In collaboration with industry and community partners, this project will further contribute to the development of the workforce to facilitate a sustainable future for electrified public bus transportation. Outputs from this project will include a report and clearinghouse on lessons learned, resources and best practices to guide other public transit agencies and school systems in their fleet electrification efforts, thereby accelerating the nationwide transition to electric buses.

The project outcomes will advance EJ and TJ, benefiting marginalized communities that have long been harmed by diesel-exhaust pollution.

The overarching research goal of this award is to tackle interrelated challenges that arise in the planning, operations, and management of public bus fleet electrification. The project will be conducted in close collaboration with local transit agencies, public schools, local municipalities, utility companies, electric bus distributor and maintenance service providers, and national laboratories.

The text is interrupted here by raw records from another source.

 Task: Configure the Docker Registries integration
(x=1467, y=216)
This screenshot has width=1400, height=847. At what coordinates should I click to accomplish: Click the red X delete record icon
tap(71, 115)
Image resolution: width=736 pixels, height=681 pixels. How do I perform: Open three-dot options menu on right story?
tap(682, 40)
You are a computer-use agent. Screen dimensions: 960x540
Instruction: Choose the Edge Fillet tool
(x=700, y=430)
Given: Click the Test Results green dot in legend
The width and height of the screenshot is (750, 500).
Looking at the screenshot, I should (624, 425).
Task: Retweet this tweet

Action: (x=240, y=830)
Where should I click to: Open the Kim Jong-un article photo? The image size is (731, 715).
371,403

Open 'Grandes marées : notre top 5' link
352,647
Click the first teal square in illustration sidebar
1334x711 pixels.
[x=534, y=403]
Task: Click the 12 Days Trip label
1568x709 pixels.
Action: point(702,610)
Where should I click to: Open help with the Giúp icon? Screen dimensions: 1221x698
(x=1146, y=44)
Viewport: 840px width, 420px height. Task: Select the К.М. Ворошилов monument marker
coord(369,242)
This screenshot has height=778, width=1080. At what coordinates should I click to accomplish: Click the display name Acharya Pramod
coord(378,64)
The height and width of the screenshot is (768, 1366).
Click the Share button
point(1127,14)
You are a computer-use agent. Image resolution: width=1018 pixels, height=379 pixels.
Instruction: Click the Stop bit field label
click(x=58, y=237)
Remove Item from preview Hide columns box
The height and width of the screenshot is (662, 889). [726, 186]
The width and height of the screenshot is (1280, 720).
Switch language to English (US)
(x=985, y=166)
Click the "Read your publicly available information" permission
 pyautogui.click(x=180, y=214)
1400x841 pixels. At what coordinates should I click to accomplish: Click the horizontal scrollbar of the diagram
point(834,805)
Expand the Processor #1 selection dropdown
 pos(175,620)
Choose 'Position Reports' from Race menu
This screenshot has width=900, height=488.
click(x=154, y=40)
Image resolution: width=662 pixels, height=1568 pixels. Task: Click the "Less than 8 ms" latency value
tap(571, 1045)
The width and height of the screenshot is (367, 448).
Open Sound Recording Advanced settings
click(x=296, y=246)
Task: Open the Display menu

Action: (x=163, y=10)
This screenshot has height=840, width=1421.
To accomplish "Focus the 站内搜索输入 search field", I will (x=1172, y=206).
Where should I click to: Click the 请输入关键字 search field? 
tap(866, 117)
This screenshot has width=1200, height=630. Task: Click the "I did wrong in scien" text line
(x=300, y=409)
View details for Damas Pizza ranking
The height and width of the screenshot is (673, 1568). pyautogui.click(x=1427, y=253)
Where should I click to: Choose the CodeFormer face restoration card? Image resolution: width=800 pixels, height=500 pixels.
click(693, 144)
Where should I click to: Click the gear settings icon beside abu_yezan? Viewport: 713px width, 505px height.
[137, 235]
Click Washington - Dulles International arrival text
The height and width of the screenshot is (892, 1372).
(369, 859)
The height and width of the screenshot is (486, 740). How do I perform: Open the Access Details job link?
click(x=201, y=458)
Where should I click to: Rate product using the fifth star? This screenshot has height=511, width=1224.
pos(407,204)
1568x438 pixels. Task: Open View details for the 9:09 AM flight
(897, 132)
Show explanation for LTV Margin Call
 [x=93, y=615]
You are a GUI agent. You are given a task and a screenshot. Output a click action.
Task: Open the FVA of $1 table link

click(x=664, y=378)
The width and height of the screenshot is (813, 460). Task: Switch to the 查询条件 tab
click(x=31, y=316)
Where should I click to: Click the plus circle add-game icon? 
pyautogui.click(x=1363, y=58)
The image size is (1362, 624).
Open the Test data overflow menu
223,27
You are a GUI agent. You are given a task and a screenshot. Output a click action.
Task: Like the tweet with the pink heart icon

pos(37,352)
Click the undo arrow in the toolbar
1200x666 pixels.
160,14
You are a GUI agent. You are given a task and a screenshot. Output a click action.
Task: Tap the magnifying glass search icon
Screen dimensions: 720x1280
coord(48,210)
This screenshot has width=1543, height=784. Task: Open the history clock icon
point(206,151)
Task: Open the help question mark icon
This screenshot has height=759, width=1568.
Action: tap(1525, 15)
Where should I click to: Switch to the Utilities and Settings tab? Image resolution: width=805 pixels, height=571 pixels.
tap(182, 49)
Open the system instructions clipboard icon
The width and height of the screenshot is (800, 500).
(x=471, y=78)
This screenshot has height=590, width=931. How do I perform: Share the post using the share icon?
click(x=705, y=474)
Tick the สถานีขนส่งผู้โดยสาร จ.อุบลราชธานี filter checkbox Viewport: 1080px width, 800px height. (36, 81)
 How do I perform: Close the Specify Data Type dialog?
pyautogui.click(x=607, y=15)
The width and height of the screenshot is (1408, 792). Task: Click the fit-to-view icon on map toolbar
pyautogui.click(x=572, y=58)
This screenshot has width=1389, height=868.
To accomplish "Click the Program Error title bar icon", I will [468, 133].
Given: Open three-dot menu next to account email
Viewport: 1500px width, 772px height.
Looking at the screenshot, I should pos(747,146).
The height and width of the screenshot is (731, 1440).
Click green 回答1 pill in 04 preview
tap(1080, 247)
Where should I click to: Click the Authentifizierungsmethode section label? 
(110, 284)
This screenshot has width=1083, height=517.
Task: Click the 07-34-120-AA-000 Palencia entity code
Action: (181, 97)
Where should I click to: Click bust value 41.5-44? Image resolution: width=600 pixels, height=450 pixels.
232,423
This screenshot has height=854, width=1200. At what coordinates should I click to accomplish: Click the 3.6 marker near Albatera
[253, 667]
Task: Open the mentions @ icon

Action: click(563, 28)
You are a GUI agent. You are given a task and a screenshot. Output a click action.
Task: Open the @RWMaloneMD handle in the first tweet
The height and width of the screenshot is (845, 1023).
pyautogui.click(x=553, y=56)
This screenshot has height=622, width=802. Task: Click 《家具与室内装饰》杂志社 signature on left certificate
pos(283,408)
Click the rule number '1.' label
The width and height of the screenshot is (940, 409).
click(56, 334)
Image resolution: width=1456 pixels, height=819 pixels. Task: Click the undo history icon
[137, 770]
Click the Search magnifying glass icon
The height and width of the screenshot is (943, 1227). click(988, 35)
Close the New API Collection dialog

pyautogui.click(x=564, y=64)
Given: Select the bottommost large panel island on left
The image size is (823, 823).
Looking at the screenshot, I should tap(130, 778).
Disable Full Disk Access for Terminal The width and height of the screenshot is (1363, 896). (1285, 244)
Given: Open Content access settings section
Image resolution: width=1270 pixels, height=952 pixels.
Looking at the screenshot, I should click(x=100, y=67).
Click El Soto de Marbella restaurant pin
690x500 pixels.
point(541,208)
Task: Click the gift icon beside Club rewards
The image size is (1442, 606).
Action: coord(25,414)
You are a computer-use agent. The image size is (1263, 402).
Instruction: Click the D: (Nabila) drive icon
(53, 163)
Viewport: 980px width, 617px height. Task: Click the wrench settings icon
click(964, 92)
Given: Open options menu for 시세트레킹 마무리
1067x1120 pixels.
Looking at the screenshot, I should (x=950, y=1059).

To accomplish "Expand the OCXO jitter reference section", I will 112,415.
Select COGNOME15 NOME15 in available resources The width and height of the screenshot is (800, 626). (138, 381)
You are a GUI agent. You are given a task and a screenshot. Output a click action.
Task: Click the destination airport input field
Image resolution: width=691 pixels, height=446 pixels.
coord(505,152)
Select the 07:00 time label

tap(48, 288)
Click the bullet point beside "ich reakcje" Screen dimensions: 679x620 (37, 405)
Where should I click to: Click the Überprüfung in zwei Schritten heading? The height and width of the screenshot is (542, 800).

The multidisciplinary team will devise innovative technologies to support analytical and practical needs of community partners. Strategic planning for electric bus fleets differs fundamentally from conventional fleet planning because decisions such as charging capacity and charger locations profoundly influence fleet performance due to the much-reduced range and longer refueling time.

A holistic approach is thus devised to integrate operations into the strategic planning for bus fleet electrification. It will develop an integrated strategic and operational planning framework guided by EJ and TJ. Innovations in graph machine learning and learning-enabled stochastic optimization will enable stakeholders to address the complexity, nonlinearity, uncertainty, and data scarcity challenges associated with bus electrification.

Daily operations of electric bus fleets present hurdles to achieving high utilization of electric buses and chargers while maintaining optimal state of charge ranges, all without compromising the reliability of bus services. Adaptive operations decision support capabilities will be developed to address those operational challenges. Those include new smart predict-then-optimize, digital twin-based real-time decision making, and transfer learning algorithms to dynamically optimize fleet charging, incident response, and maintenance, thereby achieving the overarching goal of high vehicle utilization and competitive total ownership cost.

The project will culminate in a pilot program to deploy CREATE Suite, a set of intelligent decision support tools, to facilitate public bus fleet electrification efforts at the project’s public transit systems and school districts partners. At the conclusion of this project, an electric bus clearinghouse will be established as a centralized platform to support bus electrification.

This award reflects NSF's statutory mission and has been deemed worthy of support through evaluation using the Foundation's intellectual merit and broader impacts review criteria.